Pinecone will then send you a whole slew of results back with a score between 0 and 1, where 0 is irrelevant and 1 is identical.

The list is great but, next we need to filter them do to actual opportunities. I do this by:

Excluding the target document itself
Removing results that are below a certain score threshold (I recommend above a 0.7 at the minimum)
Removing results that are already linking to your target document
Cleaning up the results into something that is human readable

// Get matched opportunities from Pinecone
let opps = await pinecone.index(PINECONE_INDEX).query({ topK: 50, id: TARGET_ARTICLE_ID})
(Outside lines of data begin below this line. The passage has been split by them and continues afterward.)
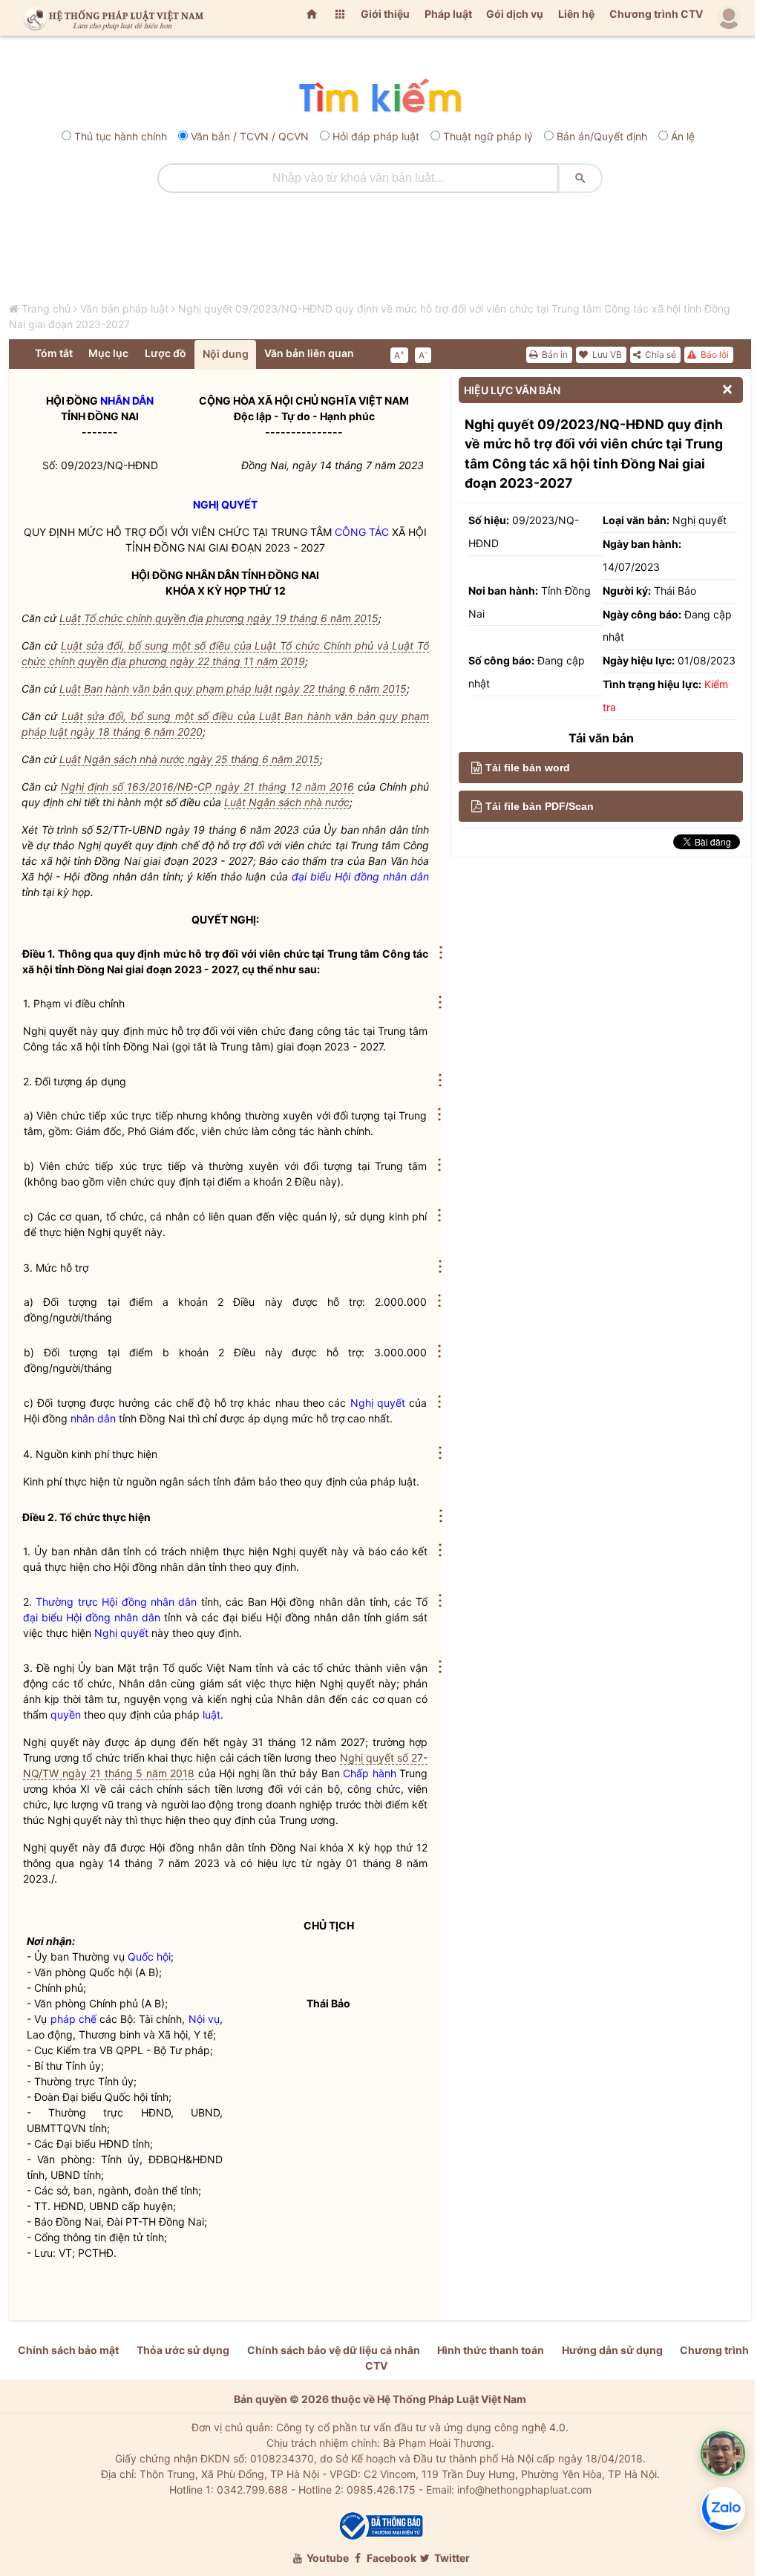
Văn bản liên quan (309, 353)
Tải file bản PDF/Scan (539, 806)
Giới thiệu (385, 13)
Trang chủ (46, 308)
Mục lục (108, 353)
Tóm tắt (54, 353)
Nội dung (226, 353)
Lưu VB (606, 354)
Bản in (554, 354)
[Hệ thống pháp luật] (110, 18)
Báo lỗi (713, 354)
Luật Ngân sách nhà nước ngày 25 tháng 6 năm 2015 (189, 759)
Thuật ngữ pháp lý (488, 136)
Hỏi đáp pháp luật (375, 136)
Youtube (326, 2558)
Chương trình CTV (656, 13)
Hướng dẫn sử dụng (612, 2350)
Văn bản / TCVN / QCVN (250, 136)
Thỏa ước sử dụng (183, 2350)
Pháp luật (448, 13)
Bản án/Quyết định (602, 136)
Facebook (390, 2558)
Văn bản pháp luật (124, 308)
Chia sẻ (659, 354)
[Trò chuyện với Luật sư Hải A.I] (723, 2453)
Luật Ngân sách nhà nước (287, 802)
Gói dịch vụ (514, 13)
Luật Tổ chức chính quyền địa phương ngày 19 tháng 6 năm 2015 (219, 618)
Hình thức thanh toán (490, 2350)
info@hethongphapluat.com (524, 2489)
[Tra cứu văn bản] (380, 97)
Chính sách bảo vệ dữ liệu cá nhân (333, 2350)
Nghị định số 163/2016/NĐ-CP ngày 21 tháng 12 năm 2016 (207, 786)
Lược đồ (165, 353)
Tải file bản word (527, 768)
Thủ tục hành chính (120, 136)
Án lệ (683, 136)
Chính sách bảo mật (68, 2350)
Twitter (451, 2558)
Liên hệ (576, 13)
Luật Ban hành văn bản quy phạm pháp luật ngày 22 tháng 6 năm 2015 (233, 688)
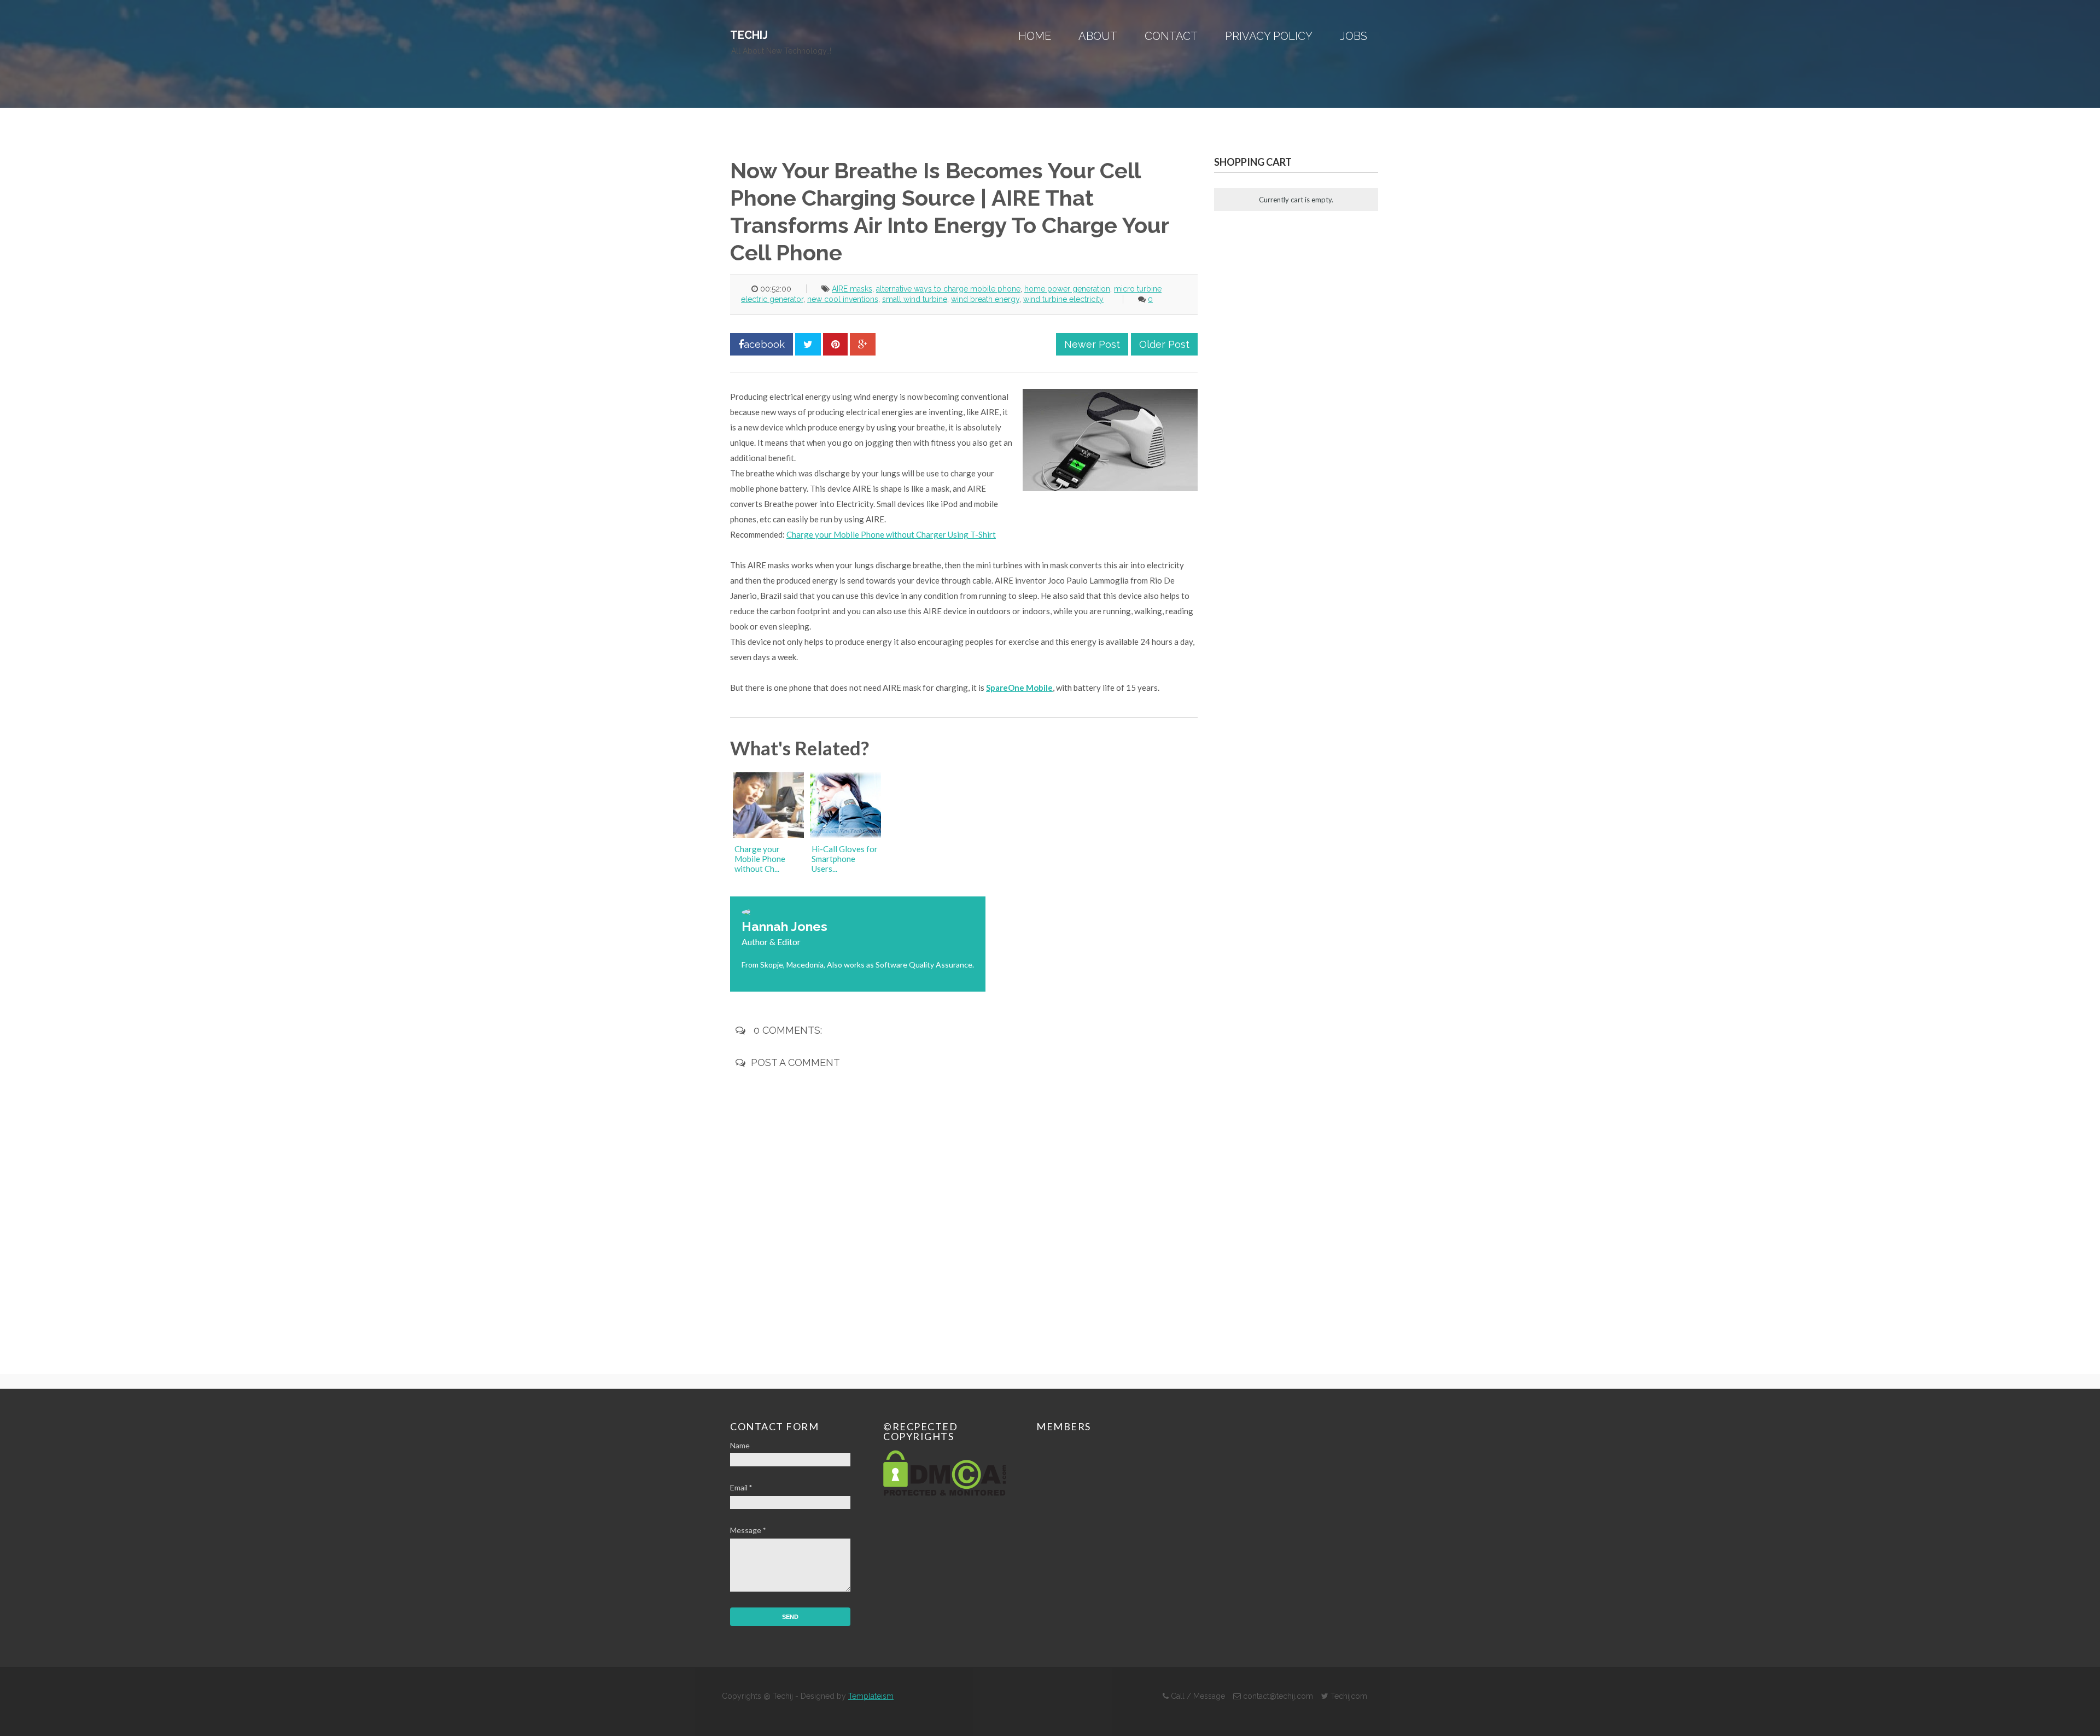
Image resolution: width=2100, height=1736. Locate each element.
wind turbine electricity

// Get Target Article Info
let targetArticleInfo = formattedArticles.filter(function(target) {
    return target['wp:post_id']._text === TARGET_ARTICLE_ID
})

// Filter
let filteredOpps = opps.matches.filter(function(opp) {
    // Remove target article & articles below the scoreThreshold
    return opp.id !== TARGET_ARTICLE_ID && opp.score >= SCORE_THRESHOLD;
})

// Merge Pinecone Results + WP Data
let finalOpp = filteredOpps
    // Remove the target article from the opps
    .filter(opp => formattedArticles.some(wp => wp['wp:post_id']._text === opp.id))
    // Add WP link, title and HTML
    .map(finalOpp => ({
        targetUrl: targetArticleInfo[0].link._text,
        ...finalOpp,
        link: formattedArticles.find( wp => wp['wp:post_id']._text === finalOpp.id).link._text,
        category: formattedArticles.find( wp => wp['wp:post_id']._text === finalOpp.id).category ? formattedArticles.find( wp => wp['wp:post_id']._text === finalOpp.id).category._cdata : '',
        title: formattedArticles.find( wp => wp['wp:post_id']._text === finalOpp.id).title._cdata,
        htmlContent: formattedArticles.find( wp => wp['wp:post_id']._text === finalOpp.id)['content:encoded']._cdata
    }))
    // Remove articles already linking to target
    .filter(finalOpp => {
        return !finalOpp.htmlContent.includes(targetArticleInfo[0].link._text)
    })
    // clean up the opps for CSV output
    .filter(finalOpps => {
        delete finalOpps.htmlContent;
        delete finalOpps.values;
        delete finalOpps.sparseValues;
        delete finalOpps.metadata;
        return true;
    });Code language: JavaScript (javascript)

5. Profit!

Last but, most definitely not least is saving the link opportunities into a nice and tidy CSV file for you to do a final manually spot check and start building those internal links to:

// Save output as CSV
fs.writeFileSync('./output/opps-'+TARGET_ARTICLE_ID+'.csv', await json2csv.json2csv(finalOpp));
// Send success message
console.log(`There were ${finalOpp.length} link opportunities found for the URL ${ targetArticleInfo[0].link._text}`);Code language: JavaScript (javascript)

Closing Thoughts

With the testing that I conducted, I found that accuracy to be the biggest issue here. In that internal linking opportunities with high score thresholds were not topcially relevant while some opportunities that were flagged had higher relevancy.

A few ideas on improving the accuracy of your results could do implementing:

Filtering results by meta data
Vectorizing and searching by page title rather than body content
Using hybrid search and sparse vectors using weights

I hope you enjoyed the walkthrough and it got your gears turning on how you can use embeddings and vector search in your day to day SEO tasks.